------ Entries supplied

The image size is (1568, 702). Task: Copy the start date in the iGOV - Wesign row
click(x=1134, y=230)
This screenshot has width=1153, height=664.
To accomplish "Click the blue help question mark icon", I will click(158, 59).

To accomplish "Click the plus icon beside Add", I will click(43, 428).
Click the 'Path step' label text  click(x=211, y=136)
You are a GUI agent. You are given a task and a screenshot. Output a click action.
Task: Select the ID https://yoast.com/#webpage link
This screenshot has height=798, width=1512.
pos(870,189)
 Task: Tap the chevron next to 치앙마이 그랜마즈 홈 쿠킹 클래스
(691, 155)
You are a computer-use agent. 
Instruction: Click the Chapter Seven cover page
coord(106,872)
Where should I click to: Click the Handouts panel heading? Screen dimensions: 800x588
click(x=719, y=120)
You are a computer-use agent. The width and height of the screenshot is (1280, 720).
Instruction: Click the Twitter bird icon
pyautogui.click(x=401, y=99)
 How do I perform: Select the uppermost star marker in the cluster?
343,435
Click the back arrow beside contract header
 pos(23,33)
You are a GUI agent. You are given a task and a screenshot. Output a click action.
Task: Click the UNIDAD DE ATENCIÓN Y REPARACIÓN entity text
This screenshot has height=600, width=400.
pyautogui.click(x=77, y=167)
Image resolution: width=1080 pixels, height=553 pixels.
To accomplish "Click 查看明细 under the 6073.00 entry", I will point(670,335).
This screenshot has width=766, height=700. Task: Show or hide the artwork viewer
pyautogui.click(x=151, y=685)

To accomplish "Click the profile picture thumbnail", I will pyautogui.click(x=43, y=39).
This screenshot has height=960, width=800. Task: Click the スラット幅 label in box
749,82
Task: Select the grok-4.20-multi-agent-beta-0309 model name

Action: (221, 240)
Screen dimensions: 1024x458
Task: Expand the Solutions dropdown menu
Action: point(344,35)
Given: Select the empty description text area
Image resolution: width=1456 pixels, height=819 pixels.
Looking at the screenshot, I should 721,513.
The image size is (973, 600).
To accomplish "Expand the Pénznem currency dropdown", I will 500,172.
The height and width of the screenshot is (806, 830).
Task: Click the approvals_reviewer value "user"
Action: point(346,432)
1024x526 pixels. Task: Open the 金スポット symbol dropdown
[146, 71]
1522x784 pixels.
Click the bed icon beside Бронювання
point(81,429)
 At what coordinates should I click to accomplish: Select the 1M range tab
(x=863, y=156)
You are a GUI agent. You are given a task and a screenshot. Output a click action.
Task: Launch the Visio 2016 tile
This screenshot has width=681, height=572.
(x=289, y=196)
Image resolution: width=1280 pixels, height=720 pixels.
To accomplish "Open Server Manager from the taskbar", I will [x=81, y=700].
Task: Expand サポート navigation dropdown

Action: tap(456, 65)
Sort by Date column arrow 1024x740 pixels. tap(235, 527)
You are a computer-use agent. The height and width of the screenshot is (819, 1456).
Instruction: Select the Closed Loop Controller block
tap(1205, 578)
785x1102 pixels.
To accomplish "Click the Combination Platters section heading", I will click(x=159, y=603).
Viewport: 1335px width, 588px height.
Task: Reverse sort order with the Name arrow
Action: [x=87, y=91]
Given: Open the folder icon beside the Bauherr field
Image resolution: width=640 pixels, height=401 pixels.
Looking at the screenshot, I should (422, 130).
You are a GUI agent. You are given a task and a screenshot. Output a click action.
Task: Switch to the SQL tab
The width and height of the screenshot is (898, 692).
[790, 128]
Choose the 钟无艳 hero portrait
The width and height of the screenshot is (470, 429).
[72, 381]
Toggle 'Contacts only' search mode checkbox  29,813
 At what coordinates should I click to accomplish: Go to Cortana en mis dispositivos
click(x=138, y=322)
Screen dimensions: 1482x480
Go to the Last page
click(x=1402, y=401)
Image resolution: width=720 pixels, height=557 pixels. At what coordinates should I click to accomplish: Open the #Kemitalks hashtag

------------

▶ _Do this_
Rewrite each line of the items above as a Markdown table with the columns "Row" and "Item line", numbering the rows consecutively and omitting any blank lines.

▶ _Task response_
| Row | Item line |
|---|---|
| 1 | The image size is (1568, 702). Task: Copy the start date in the iGOV - Wesign row |
| 2 | click(x=1134, y=230) |
| 3 | This screenshot has width=1153, height=664. |
| 4 | To accomplish "Click the blue help question mark icon", I will click(158, 59). |
| 5 | To accomplish "Click the plus icon beside Add", I will click(43, 428). |
| 6 | Click the 'Path step' label text  click(x=211, y=136) |
| 7 | You are a GUI agent. You are given a task and a screenshot. Output a click action. |
| 8 | Task: Select the ID https://yoast.com/#webpage link |
| 9 | This screenshot has height=798, width=1512. |
| 10 | pos(870,189) |
| 11 |  Task: Tap the chevron next to 치앙마이 그랜마즈 홈 쿠킹 클래스 |
| 12 | (691, 155) |
| 13 | You are a computer-use agent.  |
| 14 | Instruction: Click the Chapter Seven cover page |
| 15 | coord(106,872) |
| 16 | Where should I click to: Click the Handouts panel heading? Screen dimensions: 800x588 |
| 17 | click(x=719, y=120) |
| 18 | You are a computer-use agent. The width and height of the screenshot is (1280, 720). |
| 19 | Instruction: Click the Twitter bird icon |
| 20 | pyautogui.click(x=401, y=99) |
| 21 |  How do I perform: Select the uppermost star marker in the cluster? |
| 22 | 343,435 |
| 23 | Click the back arrow beside contract header |
| 24 |  pos(23,33) |
| 25 | You are a GUI agent. You are given a task and a screenshot. Output a click action. |
| 26 | Task: Click the UNIDAD DE ATENCIÓN Y REPARACIÓN entity text |
| 27 | This screenshot has height=600, width=400. |
| 28 | pyautogui.click(x=77, y=167) |
| 29 | Image resolution: width=1080 pixels, height=553 pixels. |
| 30 | To accomplish "Click 查看明细 under the 6073.00 entry", I will point(670,335). |
| 31 | This screenshot has width=766, height=700. Task: Show or hide the artwork viewer |
| 32 | pyautogui.click(x=151, y=685) |
| 33 | To accomplish "Click the profile picture thumbnail", I will pyautogui.click(x=43, y=39). |
| 34 | This screenshot has height=960, width=800. Task: Click the スラット幅 label in box |
| 35 | 749,82 |
| 36 | Task: Select the grok-4.20-multi-agent-beta-0309 model name |
| 37 | Action: (221, 240) |
| 38 | Screen dimensions: 1024x458 |
| 39 | Task: Expand the Solutions dropdown menu |
| 40 | Action: point(344,35) |
| 41 | Given: Select the empty description text area |
| 42 | Image resolution: width=1456 pixels, height=819 pixels. |
| 43 | Looking at the screenshot, I should 721,513. |
| 44 | The image size is (973, 600). |
| 45 | To accomplish "Expand the Pénznem currency dropdown", I will 500,172. |
| 46 | The height and width of the screenshot is (806, 830). |
| 47 | Task: Click the approvals_reviewer value "user" |
| 48 | Action: point(346,432) |
| 49 | 1024x526 pixels. Task: Open the 金スポット symbol dropdown |
| 50 | [146, 71] |
| 51 | 1522x784 pixels. |
| 52 | Click the bed icon beside Бронювання |
| 53 | point(81,429) |
| 54 |  At what coordinates should I click to accomplish: Select the 1M range tab |
| 55 | (x=863, y=156) |
| 56 | You are a GUI agent. You are given a task and a screenshot. Output a click action. |
| 57 | Task: Launch the Visio 2016 tile |
| 58 | This screenshot has width=681, height=572. |
| 59 | (x=289, y=196) |
| 60 | Image resolution: width=1280 pixels, height=720 pixels. |
| 61 | To accomplish "Open Server Manager from the taskbar", I will [x=81, y=700]. |
| 62 | Task: Expand サポート navigation dropdown |
| 63 | Action: tap(456, 65) |
| 64 | Sort by Date column arrow 1024x740 pixels. tap(235, 527) |
| 65 | You are a computer-use agent. The height and width of the screenshot is (819, 1456). |
| 66 | Instruction: Select the Closed Loop Controller block |
| 67 | tap(1205, 578) |
| 68 | 785x1102 pixels. |
| 69 | To accomplish "Click the Combination Platters section heading", I will click(x=159, y=603). |
| 70 | Viewport: 1335px width, 588px height. |
| 71 | Task: Reverse sort order with the Name arrow |
| 72 | Action: [x=87, y=91] |
| 73 | Given: Open the folder icon beside the Bauherr field |
| 74 | Image resolution: width=640 pixels, height=401 pixels. |
| 75 | Looking at the screenshot, I should (422, 130). |
| 76 | You are a GUI agent. You are given a task and a screenshot. Output a click action. |
| 77 | Task: Switch to the SQL tab |
| 78 | The width and height of the screenshot is (898, 692). |
| 79 | [790, 128] |
| 80 | Choose the 钟无艳 hero portrait |
| 81 | The width and height of the screenshot is (470, 429). |
| 82 | [72, 381] |
| 83 | Toggle 'Contacts only' search mode checkbox  29,813 |
| 84 |  At what coordinates should I click to accomplish: Go to Cortana en mis dispositivos |
| 85 | click(x=138, y=322) |
| 86 | Screen dimensions: 1482x480 |
| 87 | Go to the Last page |
| 88 | click(x=1402, y=401) |
| 89 | Image resolution: width=720 pixels, height=557 pixels. At what coordinates should I click to accomplish: Open the #Kemitalks hashtag |